- _Problem statement_
Copy every record exactly.

- _Collected data_

——

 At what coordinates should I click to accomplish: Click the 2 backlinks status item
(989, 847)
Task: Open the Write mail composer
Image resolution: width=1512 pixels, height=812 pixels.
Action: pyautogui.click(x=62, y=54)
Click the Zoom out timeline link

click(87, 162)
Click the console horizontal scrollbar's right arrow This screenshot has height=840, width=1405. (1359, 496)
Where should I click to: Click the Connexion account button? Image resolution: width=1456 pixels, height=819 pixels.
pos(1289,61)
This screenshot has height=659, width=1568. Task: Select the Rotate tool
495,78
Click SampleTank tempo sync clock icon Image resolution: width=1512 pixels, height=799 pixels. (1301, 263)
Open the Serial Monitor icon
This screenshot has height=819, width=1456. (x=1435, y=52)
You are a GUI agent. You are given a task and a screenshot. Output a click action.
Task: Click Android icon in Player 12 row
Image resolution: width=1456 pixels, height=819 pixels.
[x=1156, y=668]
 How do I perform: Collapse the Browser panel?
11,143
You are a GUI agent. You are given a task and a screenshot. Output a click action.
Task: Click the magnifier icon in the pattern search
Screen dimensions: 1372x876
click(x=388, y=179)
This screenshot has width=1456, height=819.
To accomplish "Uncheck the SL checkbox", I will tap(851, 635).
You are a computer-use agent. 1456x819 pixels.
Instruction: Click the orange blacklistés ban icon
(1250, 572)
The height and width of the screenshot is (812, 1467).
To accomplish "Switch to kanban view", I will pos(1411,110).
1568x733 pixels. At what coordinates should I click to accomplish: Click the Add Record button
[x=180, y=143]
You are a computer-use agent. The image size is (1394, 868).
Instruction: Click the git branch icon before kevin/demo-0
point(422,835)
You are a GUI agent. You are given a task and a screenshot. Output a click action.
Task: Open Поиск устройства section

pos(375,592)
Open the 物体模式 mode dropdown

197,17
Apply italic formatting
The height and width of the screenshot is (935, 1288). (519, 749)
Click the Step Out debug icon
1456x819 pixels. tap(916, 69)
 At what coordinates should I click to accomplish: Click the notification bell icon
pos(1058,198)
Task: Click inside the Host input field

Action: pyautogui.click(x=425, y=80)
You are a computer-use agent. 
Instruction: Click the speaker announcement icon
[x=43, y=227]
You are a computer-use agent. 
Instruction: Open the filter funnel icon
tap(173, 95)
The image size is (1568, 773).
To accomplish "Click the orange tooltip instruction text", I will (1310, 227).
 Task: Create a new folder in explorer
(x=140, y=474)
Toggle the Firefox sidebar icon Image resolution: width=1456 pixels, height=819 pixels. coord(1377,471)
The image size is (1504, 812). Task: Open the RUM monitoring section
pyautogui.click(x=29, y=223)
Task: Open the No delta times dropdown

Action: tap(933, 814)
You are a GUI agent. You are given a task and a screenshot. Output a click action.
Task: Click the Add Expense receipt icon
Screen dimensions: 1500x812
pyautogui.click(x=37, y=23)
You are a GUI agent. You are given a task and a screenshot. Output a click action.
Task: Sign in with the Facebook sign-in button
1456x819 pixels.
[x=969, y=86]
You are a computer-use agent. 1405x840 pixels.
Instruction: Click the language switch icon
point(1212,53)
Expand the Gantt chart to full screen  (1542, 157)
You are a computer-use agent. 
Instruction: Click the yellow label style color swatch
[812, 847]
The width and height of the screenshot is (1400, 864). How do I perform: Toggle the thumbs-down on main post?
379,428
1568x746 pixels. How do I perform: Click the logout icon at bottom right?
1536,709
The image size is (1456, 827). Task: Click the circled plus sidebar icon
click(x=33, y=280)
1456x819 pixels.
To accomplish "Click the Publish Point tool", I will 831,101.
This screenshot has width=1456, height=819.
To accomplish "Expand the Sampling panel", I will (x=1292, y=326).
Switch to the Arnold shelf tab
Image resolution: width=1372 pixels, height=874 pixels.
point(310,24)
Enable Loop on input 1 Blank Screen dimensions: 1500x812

——

- _Result of the task_
 At what coordinates should I click to accomplish: Click the 2 backlinks status item
(989, 847)
Task: Open the Write mail composer
Image resolution: width=1512 pixels, height=812 pixels.
Action: pyautogui.click(x=62, y=54)
Click the Zoom out timeline link

click(87, 162)
Click the console horizontal scrollbar's right arrow This screenshot has height=840, width=1405. (1359, 496)
Where should I click to: Click the Connexion account button? Image resolution: width=1456 pixels, height=819 pixels.
pos(1289,61)
This screenshot has height=659, width=1568. Task: Select the Rotate tool
495,78
Click SampleTank tempo sync clock icon Image resolution: width=1512 pixels, height=799 pixels. (1301, 263)
Open the Serial Monitor icon
This screenshot has height=819, width=1456. (x=1435, y=52)
You are a GUI agent. You are given a task and a screenshot. Output a click action.
Task: Click Android icon in Player 12 row
Image resolution: width=1456 pixels, height=819 pixels.
[x=1156, y=668]
 How do I perform: Collapse the Browser panel?
11,143
You are a GUI agent. You are given a task and a screenshot. Output a click action.
Task: Click the magnifier icon in the pattern search
Screen dimensions: 1372x876
click(x=388, y=179)
This screenshot has width=1456, height=819.
To accomplish "Uncheck the SL checkbox", I will tap(851, 635).
You are a computer-use agent. 1456x819 pixels.
Instruction: Click the orange blacklistés ban icon
(1250, 572)
The height and width of the screenshot is (812, 1467).
To accomplish "Switch to kanban view", I will pos(1411,110).
1568x733 pixels. At what coordinates should I click to accomplish: Click the Add Record button
[x=180, y=143]
You are a computer-use agent. The image size is (1394, 868).
Instruction: Click the git branch icon before kevin/demo-0
point(422,835)
You are a GUI agent. You are given a task and a screenshot. Output a click action.
Task: Open Поиск устройства section

pos(375,592)
Open the 物体模式 mode dropdown

197,17
Apply italic formatting
The height and width of the screenshot is (935, 1288). (519, 749)
Click the Step Out debug icon
1456x819 pixels. tap(916, 69)
 At what coordinates should I click to accomplish: Click the notification bell icon
pos(1058,198)
Task: Click inside the Host input field

Action: pyautogui.click(x=425, y=80)
You are a computer-use agent. 
Instruction: Click the speaker announcement icon
[x=43, y=227]
You are a computer-use agent. 
Instruction: Open the filter funnel icon
tap(173, 95)
The image size is (1568, 773).
To accomplish "Click the orange tooltip instruction text", I will (1310, 227).
 Task: Create a new folder in explorer
(x=140, y=474)
Toggle the Firefox sidebar icon Image resolution: width=1456 pixels, height=819 pixels. coord(1377,471)
The image size is (1504, 812). Task: Open the RUM monitoring section
pyautogui.click(x=29, y=223)
Task: Open the No delta times dropdown

Action: tap(933, 814)
You are a GUI agent. You are given a task and a screenshot. Output a click action.
Task: Click the Add Expense receipt icon
Screen dimensions: 1500x812
pyautogui.click(x=37, y=23)
You are a GUI agent. You are given a task and a screenshot. Output a click action.
Task: Sign in with the Facebook sign-in button
1456x819 pixels.
[x=969, y=86]
You are a computer-use agent. 1405x840 pixels.
Instruction: Click the language switch icon
point(1212,53)
Expand the Gantt chart to full screen  (1542, 157)
You are a computer-use agent. 
Instruction: Click the yellow label style color swatch
[812, 847]
The width and height of the screenshot is (1400, 864). How do I perform: Toggle the thumbs-down on main post?
379,428
1568x746 pixels. How do I perform: Click the logout icon at bottom right?
1536,709
The image size is (1456, 827). Task: Click the circled plus sidebar icon
click(x=33, y=280)
1456x819 pixels.
To accomplish "Click the Publish Point tool", I will 831,101.
This screenshot has width=1456, height=819.
To accomplish "Expand the Sampling panel", I will (x=1292, y=326).
Switch to the Arnold shelf tab
Image resolution: width=1372 pixels, height=874 pixels.
point(310,24)
Enable Loop on input 1 Blank Screen dimensions: 1500x812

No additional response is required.